Document extract:
::::::::::
Instructors from the Air Force Institute of Technology’s School of Systems and Logistics provided theory of constraints and critical chain project management consulting resulting in the highest home station sortie rate in five years for the 140th Maintenance Squadron at Buckley Space Force Base and reduced F-16 wing change replacement time by 50% for the 56th Maintenance Squadron at Luke Air Force Base. (U.S. Air Force photo by Tech. Sgt. Matthew Lotz)
Air Force Institute of Technology instructors provided Theory of Constraints and Critical Chain Project Management consulting to two maintenance groups. The result was the highest home station sortie rate in five years for the 140th Maintenance Squadron at Buckley Space Force Base and reduced F-16 wing change replacement time by 50% for the 56th Maintenance Squadron at Luke Air Force Base.
In late 2021, AFIT School of Systems and Logistics course directors Maj. Steve Riedl, Karl Kuwik, and Gary “Mitch” Nogrady met with teams from the two organizations to help apply key concepts from their courses on ToC and CCPM. These concepts drive significant performance improvements through relatively simple changes in scheduling procedures, management tools and processes, and organizational requirements.
::::::::::
Information provided:

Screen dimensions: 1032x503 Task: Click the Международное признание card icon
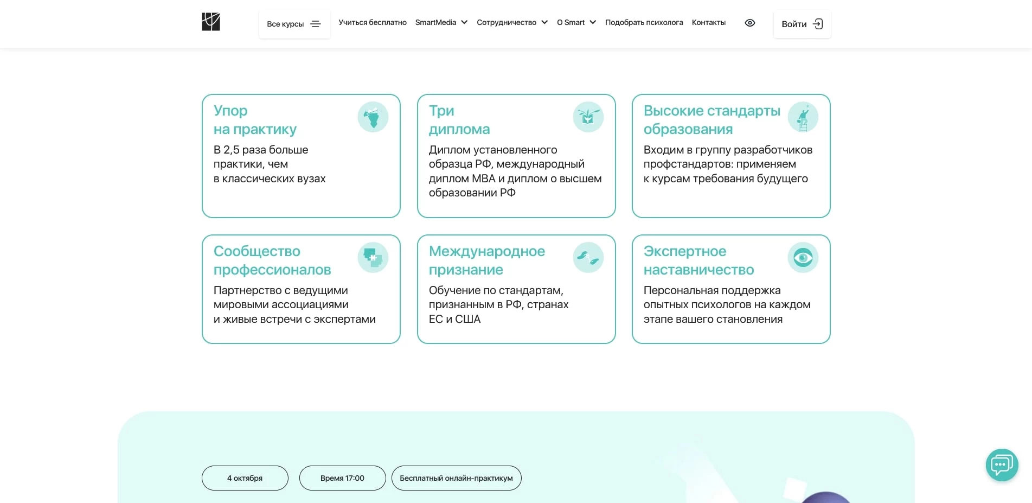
::::::::::
What the task requires:
Answer these questions from the text on AFIT consulting, one per line:
1. Which squadron reached its highest home station sortie rate in five years?
2. By what percentage was F-16 wing change replacement time reduced at Luke Air Force Base?
3. When did the course directors meet with teams from the two organizations?

The result:
1. The 140th Maintenance Squadron at Buckley Space Force Base
2. 50%
3. Late 2021